Aviation MRO market in Russia and CIS countries is at the crossroads. This year, it has been largely about the external factors – the US sanctions significantly affected the parts delivery, which became one of the biggest challenges for the region.
The 14th annual international trade fair and conference for aviation aftermarket services, MRO Russia & CIS, taking place in Moscow, Russia, on March 5-6, 2019, had a lot of things on agenda this year.
Due to the imposed US sanctions, the delivery of spare parts and composite materials was halted, impacting on the MC-21 twinjet production, in particular. Now a quick solution needs to be found in order meet the deadlines – and the development of a more independent production, including domestic spare parts manufacturing and relevant tech support management could be it.

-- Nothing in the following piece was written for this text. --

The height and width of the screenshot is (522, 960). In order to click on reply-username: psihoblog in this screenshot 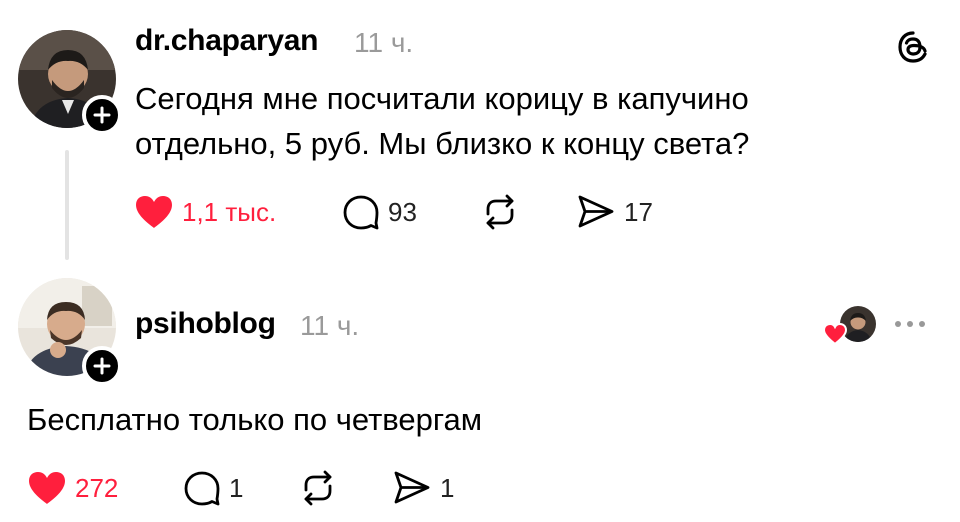, I will do `click(206, 324)`.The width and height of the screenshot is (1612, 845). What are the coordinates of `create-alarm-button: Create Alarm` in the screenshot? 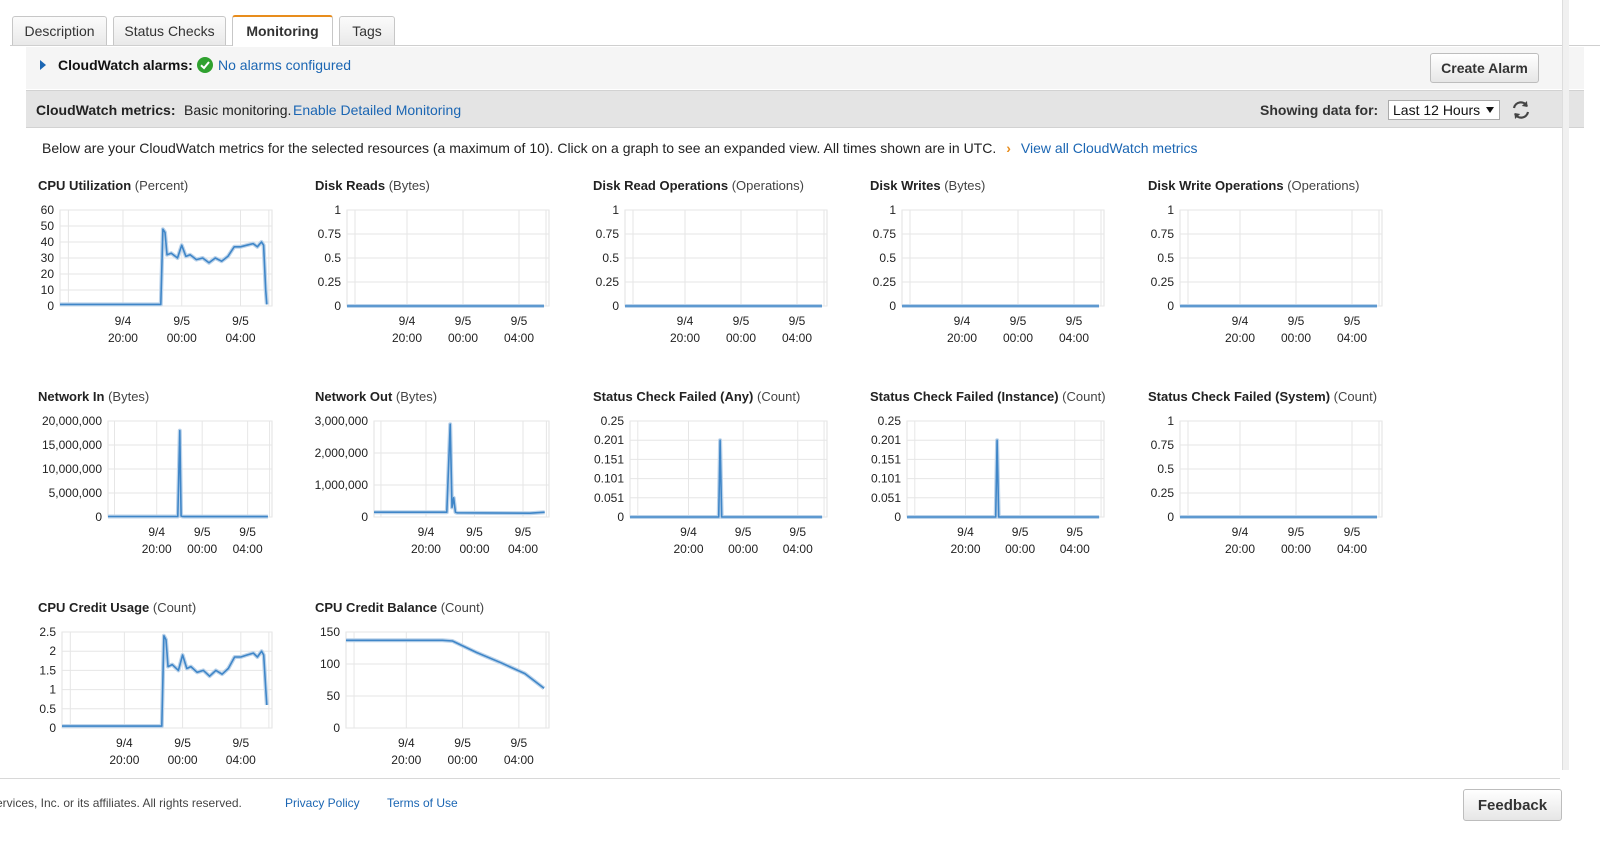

Other than the foreign policy related issues, the digitization of the sector and Big Data possibilities were the key things to discuss. Big Data will help MRO in the region to reach constant and stable growth, the conference participants claimed. According to the independent expert Pavel Tereshchenkov, the global aircraft aftermarket will reach 4% growth yearly, up until 2023. To achieve maximum efficiency in data optimization and analysis in a state when large amounts of information are generated, Big Data sources will be crucial.
Increasing effectiveness of the troubling Sukhoi Superjet 100 maintenance and repair services also got into the conference spotlight. The Superjet 100 program obviously requires a new complex solution to eliminate existing problems with operating efficiency of the aircraft, and particularly its SaM146 engines. The problem with the engine should be addressed on different levels: ensuring availability of replacement engines, elimination of design and manufacturing defects, and rethinking the cost policy of aircraft maintenance services.